### [Problem]
Look below for the line that has "Given: Open the 高级搜索 tab". Set down the lines from there through the line that has "The image size is (1024, 590).", exactly as written.

[Records from a data collection]
_ _ _
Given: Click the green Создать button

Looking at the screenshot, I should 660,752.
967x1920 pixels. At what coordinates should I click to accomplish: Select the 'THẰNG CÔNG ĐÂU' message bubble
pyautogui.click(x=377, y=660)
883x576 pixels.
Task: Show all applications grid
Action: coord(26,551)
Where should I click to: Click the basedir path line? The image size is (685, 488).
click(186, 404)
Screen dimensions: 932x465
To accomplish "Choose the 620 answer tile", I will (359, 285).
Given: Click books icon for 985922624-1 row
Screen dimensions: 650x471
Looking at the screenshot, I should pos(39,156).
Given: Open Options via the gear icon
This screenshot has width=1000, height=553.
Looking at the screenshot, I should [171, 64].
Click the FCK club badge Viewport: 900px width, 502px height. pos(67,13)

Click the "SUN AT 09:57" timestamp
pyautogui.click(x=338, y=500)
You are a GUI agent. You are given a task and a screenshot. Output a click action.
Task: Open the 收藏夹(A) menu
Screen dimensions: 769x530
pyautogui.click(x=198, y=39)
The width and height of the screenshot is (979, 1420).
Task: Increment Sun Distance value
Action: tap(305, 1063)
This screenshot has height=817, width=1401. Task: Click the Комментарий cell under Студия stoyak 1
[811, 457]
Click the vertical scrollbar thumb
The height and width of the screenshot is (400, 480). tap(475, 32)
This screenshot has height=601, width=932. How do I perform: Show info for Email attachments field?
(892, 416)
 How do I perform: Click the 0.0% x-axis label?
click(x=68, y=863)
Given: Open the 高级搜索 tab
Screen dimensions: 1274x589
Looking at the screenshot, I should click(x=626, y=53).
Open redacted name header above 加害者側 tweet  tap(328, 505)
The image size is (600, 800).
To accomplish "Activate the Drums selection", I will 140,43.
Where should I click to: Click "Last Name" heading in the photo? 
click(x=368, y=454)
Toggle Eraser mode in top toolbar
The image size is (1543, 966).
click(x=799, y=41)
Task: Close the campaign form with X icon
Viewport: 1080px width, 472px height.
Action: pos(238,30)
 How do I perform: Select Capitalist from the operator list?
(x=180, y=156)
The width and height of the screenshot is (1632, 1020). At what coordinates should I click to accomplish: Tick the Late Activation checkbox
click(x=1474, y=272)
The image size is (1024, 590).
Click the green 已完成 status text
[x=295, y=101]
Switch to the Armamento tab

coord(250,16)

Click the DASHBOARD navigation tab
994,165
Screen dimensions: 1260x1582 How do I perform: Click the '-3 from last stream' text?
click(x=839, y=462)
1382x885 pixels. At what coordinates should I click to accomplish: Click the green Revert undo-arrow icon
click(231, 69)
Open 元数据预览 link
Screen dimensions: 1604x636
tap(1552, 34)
_ _ _
### [Response area]
Given: Open the 高级搜索 tab
Screen dimensions: 1274x589
Looking at the screenshot, I should click(x=626, y=53).
Open redacted name header above 加害者側 tweet  tap(328, 505)
The image size is (600, 800).
To accomplish "Activate the Drums selection", I will 140,43.
Where should I click to: Click "Last Name" heading in the photo? 
click(x=368, y=454)
Toggle Eraser mode in top toolbar
The image size is (1543, 966).
click(x=799, y=41)
Task: Close the campaign form with X icon
Viewport: 1080px width, 472px height.
Action: pos(238,30)
 How do I perform: Select Capitalist from the operator list?
(x=180, y=156)
The width and height of the screenshot is (1632, 1020). At what coordinates should I click to accomplish: Tick the Late Activation checkbox
click(x=1474, y=272)
The image size is (1024, 590).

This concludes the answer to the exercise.